Second, regarding your footnote 1, the material I suggested as possibly answering your concern is in several different places. To give more precise navigation to those interested in finding that material, here's what I said to you:
I had another thought when I read [that] passage. The section of the book, Sometimes It Only Takes One, on pages 144-149, describes how Dorothie healed her relationship with my parents even though they were not committed to this process. The section, Mountain or Molehill, on pages 72-77 also describes a somewhat one-sided reconciliation. My father wanted me to agree with his incorrect perspective and used power plays to try and get me to submit. Only I was using compassion, and it worked. These are both interpersonal situations, but there’s also an international example (admittedly rarer). That’s described on pages 260-261, starting with the last paragraph on page 260.
Thanks again.
Marty
> Consider the sub-title: "Creating True Love at Home and Peace on the Planet." This certainly sounds appealing to me, and if you're reading my blog it is very likely appealing to you, but believe it or not it is not appealing to everyone.

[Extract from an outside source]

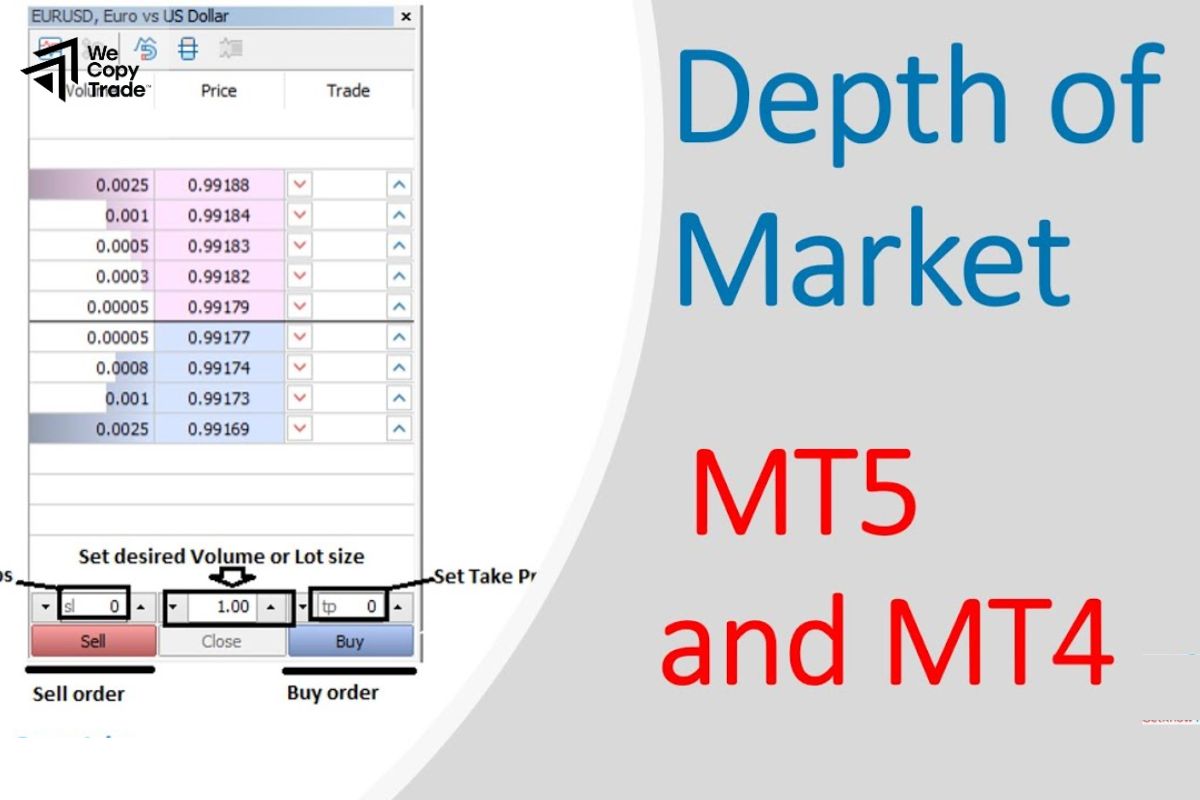
Task: Select the Depth of Market grid view icon
Action: tap(188, 48)
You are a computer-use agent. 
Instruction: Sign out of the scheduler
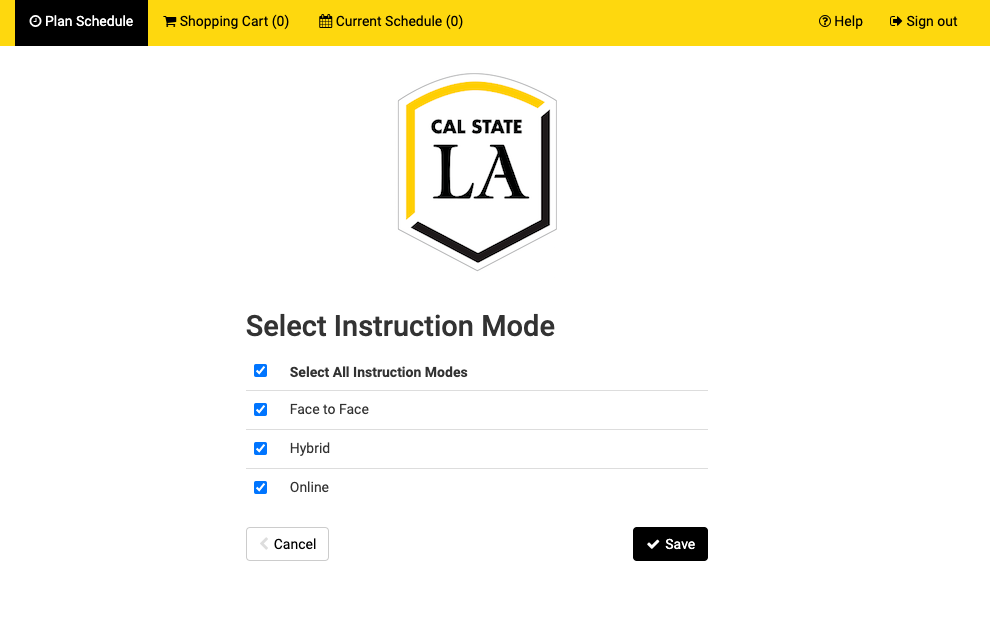click(x=923, y=21)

ReplyDeleteTo what extent have you examined various explanations for why it is not appealing to everyone? If you haven't explored this very much, I suggest Pankaj Mishra's Age of Anger: A History of the Present; you could start with his 2016-12-08 article in The Guardian, Welcome to the age of anger. Industrialization and modernity did not benefit everyone equally; many people were trampled upon and many promises of "better" were broken. Might it be that some people, after having experienced enough beat-downs, decide that existence itself is the problem?
There's another explanation for why some people reject the status quo: Nietzsche's last man really is revolting. Consumerism is revolting. World peace and justice are noble ideals, but not if we desire little more. See for example the recent Forbes article Elon Musk Tweets An Excellent Example Of Tech Ethics; here's a summary of the exchange:
>> Elon: It is high time that humanity went beyond Earth. Should have a moon base by now and sent astronauts to Mars. The future needs to inspire.
>> critic: or we could just solve earth problems first
>> Elon: Our existence cannot just be about solving one miserable problem after another. There need to be reasons to live.
I've excerpted the following to you before but it is continually relevant:
>> The worry has been repeatedly expressed that the individual lost something important along with the larger social and cosmic horizons of action. Some have written of this as the loss of a heroic dimension to life. People no longer have a sense of a higher purpose, of something worth dying for. Alexis de Tocqueville sometimes talked like this in the last century, referring to the "petits et vulgaires plaisirs" that people tend to seek in the democratic age.[1] In another articulation, we suffer from a lack of passion. Kierkegaard saw "the present age" in these terms. And Nietzsche's "last men" are at the final nadir of this decline; they have no aspiration left in life but to a "pitiable comfort."[2]
>> This loss of purpose was linked to a narrowing. People lost the broader vision because they focussed on their individual lives. Democratic equality, says Tocqueville, draws the individual towards himself, "et menace de la renfermer enfin tout entier dans la solitude de son propre coeur."[3] In other words, the dark side of individualism is a centring on the self, which both flattens and narrows our lives, makes them poorer in meaning, and less concerned with others or society. (The Malaise of Modernity, 3–4)
P.S. For a counterpoint, see Francis Fukuyama's The End of History? (6500 'citations'):
ReplyDelete>> The struggle for recognition, the willingness to risk one's life for a purely abstract goal, the worldwide ideological struggle that called forth daring, courage, imagination, and idealism, will be replaced by economic calculation, the endless solving of technical problems, environmental concerns, and the satisfaction of sophisticated consumer demands.
Fukuyama's context is global political liberalism combined with a market economy; he holds that "the basic principles of the liberal democratic state could not be improved upon". If this is false, and yet we believe it to be true, how will the falsehood show up to us?